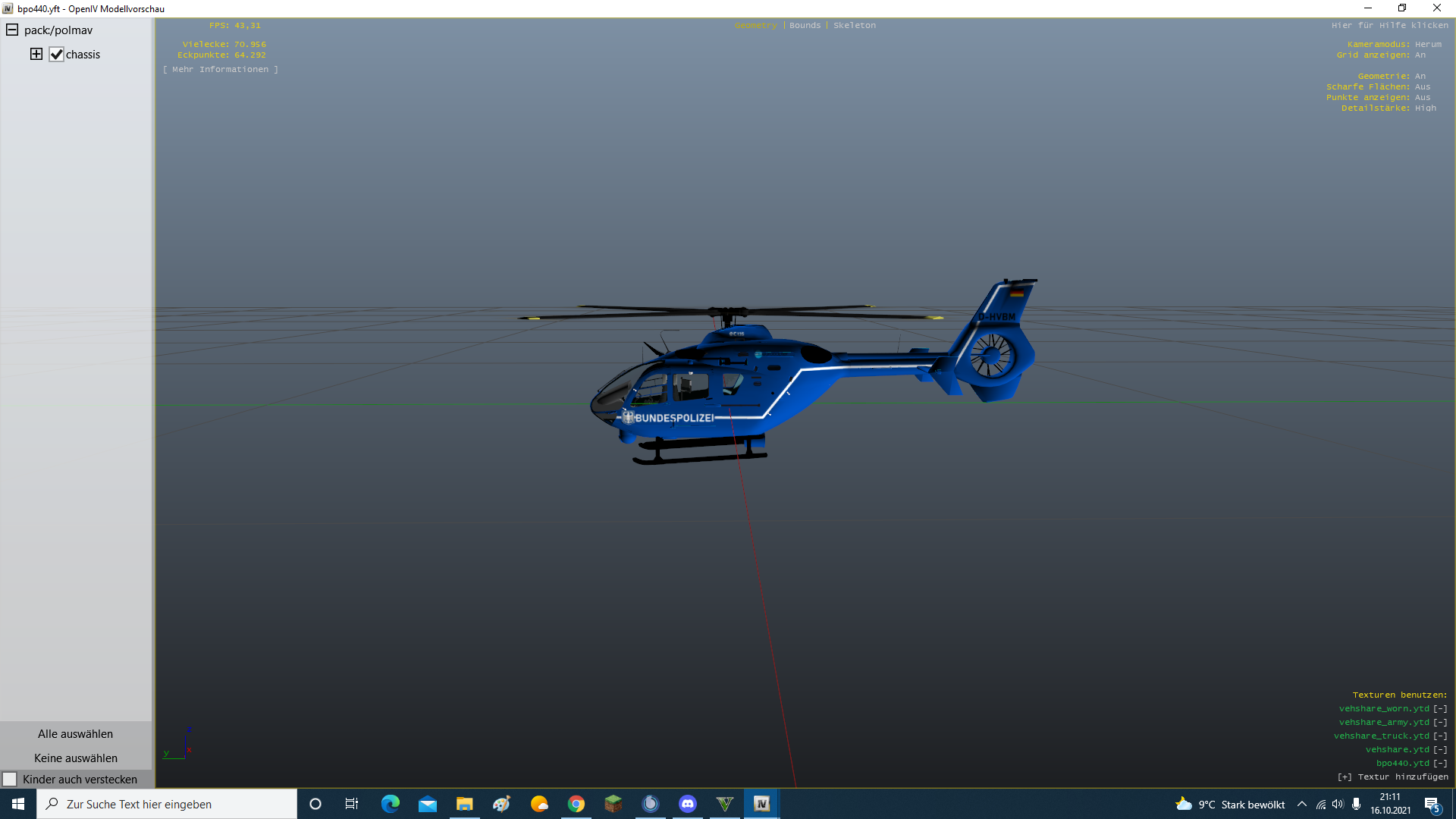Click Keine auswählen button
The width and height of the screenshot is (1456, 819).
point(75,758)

################

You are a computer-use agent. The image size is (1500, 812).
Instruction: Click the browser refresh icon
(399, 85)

################

Deine Aufgabe> Entnimm der Auflistung unverändert den Abschnitt, der mit der Zeile beginnt, die „Click Keine auswählen button“ enthält, und mit der Zeile endet, die „point(75,758)“ enthält, beide Zeilen eingeschlossen. Lass die Bilder dabei weg.

Lösung>
Click Keine auswählen button
The width and height of the screenshot is (1456, 819).
point(75,758)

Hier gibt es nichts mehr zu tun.